Develop the function how-many-numbers, which counts how many numbers are in a list of numbers. How do how-many-symbols and how-many-numbers differ? Solution
Exercise 9.5.3. Develop the function dollar-store?, which consumes a list of prices (numbers) and checks whether all of the prices are below 1.
For example, the following expressions should evaluate to true:
(dollar-store? empty)
(not (dollar-store? (cons .75 (cons 1.95 (cons .25 empty))))) (dollar-store? (cons .15 (cons .05 (cons .25 empty))))
Generalize the function so that it consumes a list of prices (numbers) and a threshold price (number) and checks that all prices in the list are below the threshold.
Solution
Exercise 9.5.4. Develop the function check-range1?, which consumes a list of temperature measurements (represented as numbers) and checks whether all measurements are between 5oC and 95oC.
Generalize the function to check-range?, which consumes a list of temperature measurements and a legal interval and checks whether all measurements are within the legal interval. Solution
Exercise 9.5.5. Develop the function convert. It consumes a list of digits and produces the corresponding number. The first digit is the least significant, and so on.
Also develop the function check-guess-for-list. It implements a general version of the number-guessing game of exercise 5.1.3. The function consumes a list of digits, which represents the player's guess, and a number, which represents the randomly chosen and hidden number. Depending on how the converted digits relate to target,
check-guess-for-list produces one of the following three answers: 'TooSmall,
'Perfect, or 'TooLarge.
The rest of the game is implemented by guess.ss. To play the game, use the teachpack to guess.ss and evaluate the expression
(guess-with-gui-list 5 check-guess-for-list)
after the functions have been thoroughly developed. Solution
Exercise 9.5.6. Develop the function delta, which consumes two price lists, that is, lists of numbers. The first represents the inventory at the beginning of a time period, the second one the inventory at the end. The function outputs the difference in value. If the value of the inventory has increased, the result is positive; if the value has decreased, it is negative. Solution
Exercise 9.5.7. Define the function average-price. It consumes a list of toy prices and computes the average price of a toy. The average is the total of all prices divided by the number of toys.
Iterative Refinement: First develop a function that works on non-empty lists. Then produce a checked function (see section 7.5) that signals an error when the function is applied to an empty list. Solution
Exercise 9.5.8. Develop the function draw-circles, which consumes a posnp and a list of numbers.

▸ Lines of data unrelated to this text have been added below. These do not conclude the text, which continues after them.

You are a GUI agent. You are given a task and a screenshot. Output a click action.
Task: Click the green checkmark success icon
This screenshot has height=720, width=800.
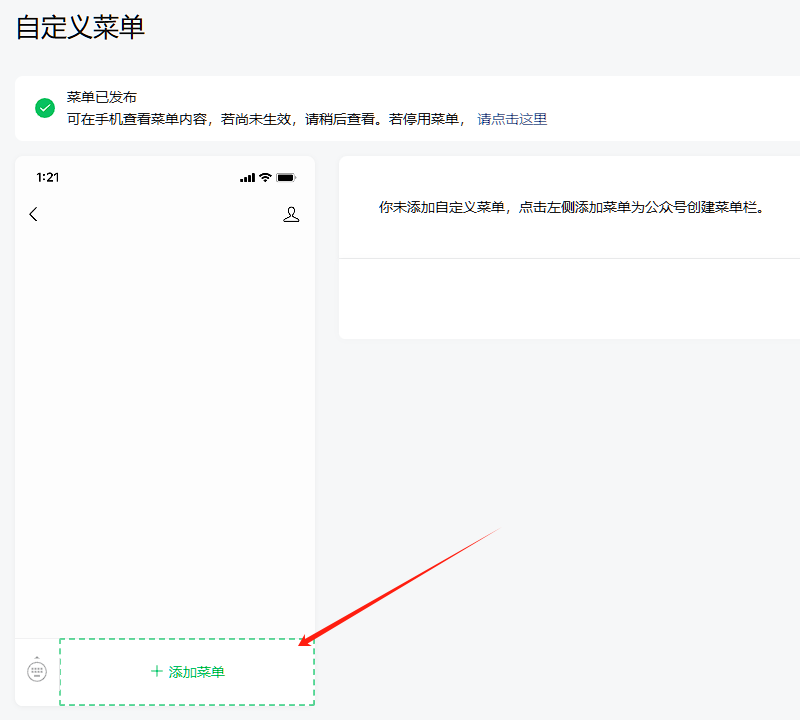click(45, 108)
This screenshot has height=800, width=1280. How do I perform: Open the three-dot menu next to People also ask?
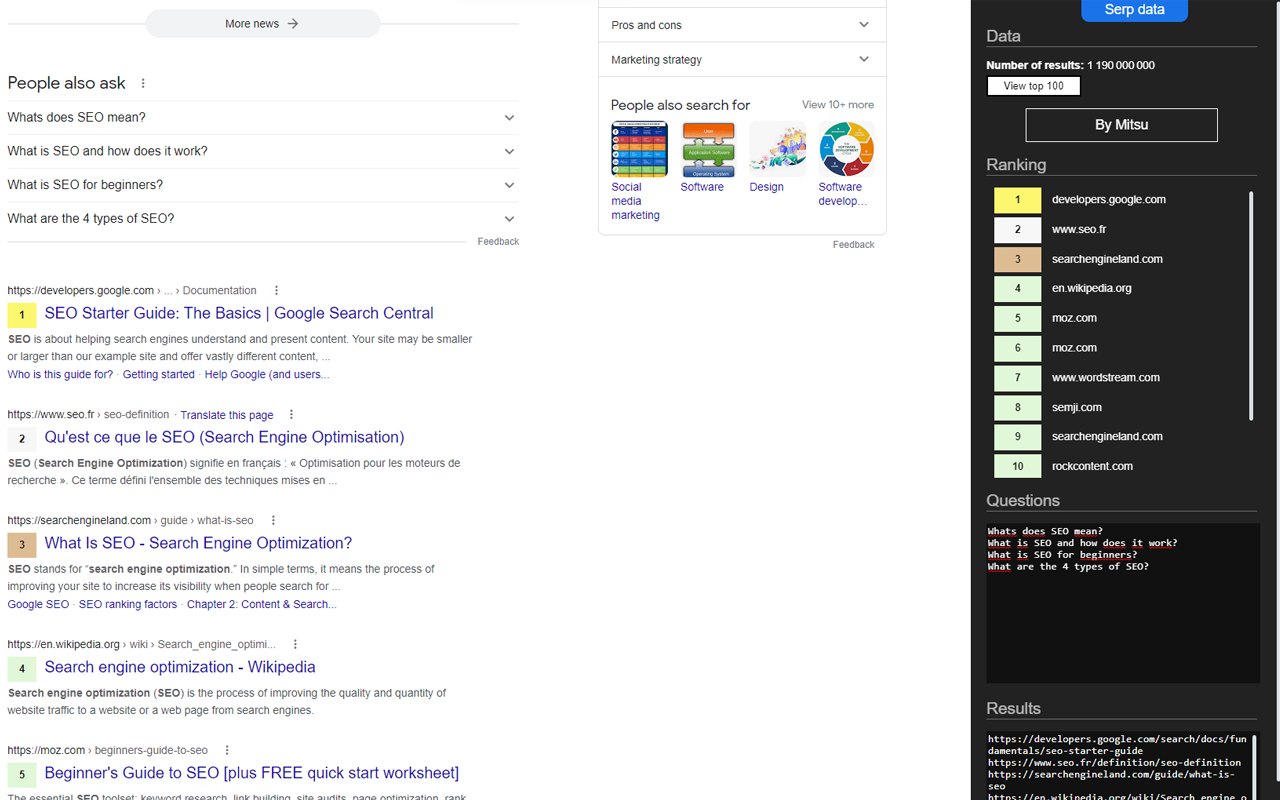(143, 83)
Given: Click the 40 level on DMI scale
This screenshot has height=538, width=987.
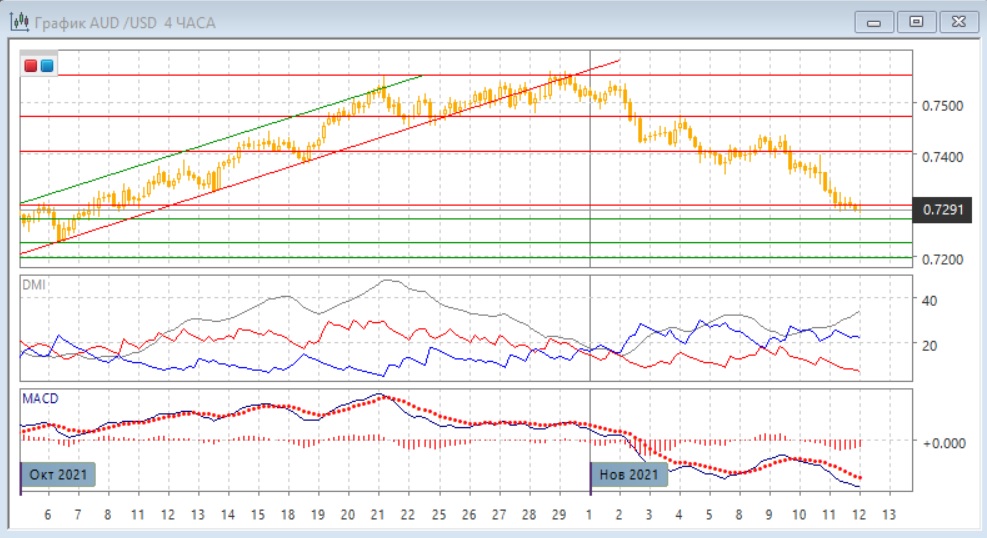Looking at the screenshot, I should point(928,300).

Each number of the list represents the radius of some circle. The function draws concentric red circles around p on a canvas, using the operation draw-circle. Its result is true, if it can draw all of them; otherwise an error has occurred and the function does not need to produce a value.

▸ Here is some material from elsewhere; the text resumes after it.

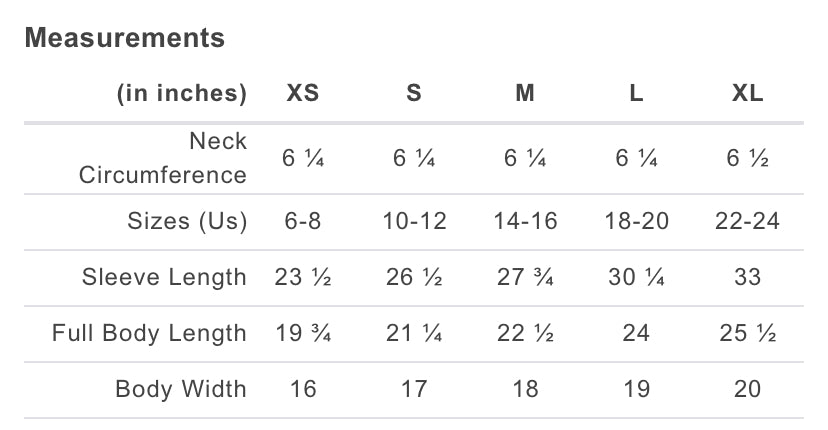
Task: Click the Neck Circumference row label
Action: (163, 158)
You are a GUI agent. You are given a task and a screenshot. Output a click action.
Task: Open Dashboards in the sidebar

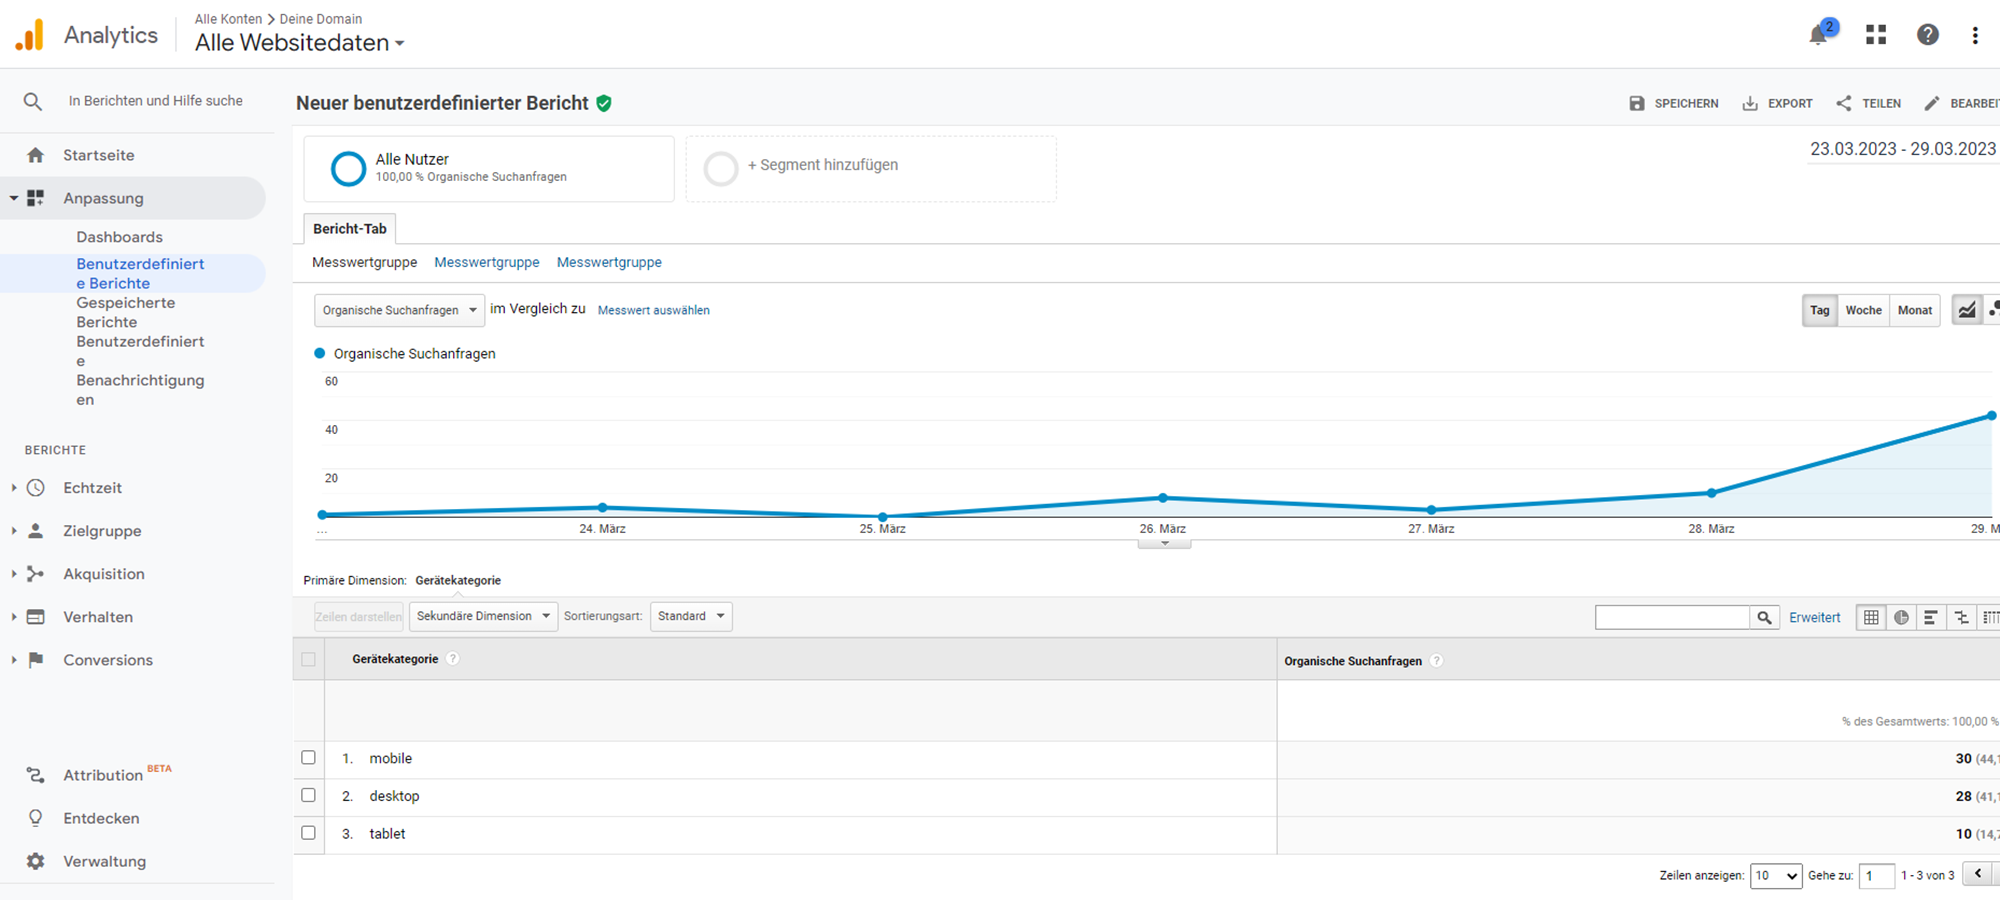[119, 237]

Use the teachpack draw.ss; create the canvas with (start 300 300). Recall that
draw.ss provides the structure definition for posn (see section 7.1). Solution
29 The traditional names are car and cdr, but we will not use these nonsensical names.
30 It is common that a data definition describes a class of data that contains more than the intended elements. This limitation is inherent and is just one of the many symptoms of the limits of computing.
31 Numbers also seem to be arbitrarily large. For inexact numbers, this is an illusion. For precise integers, this is indeed the case, and we will discuss them later in this part.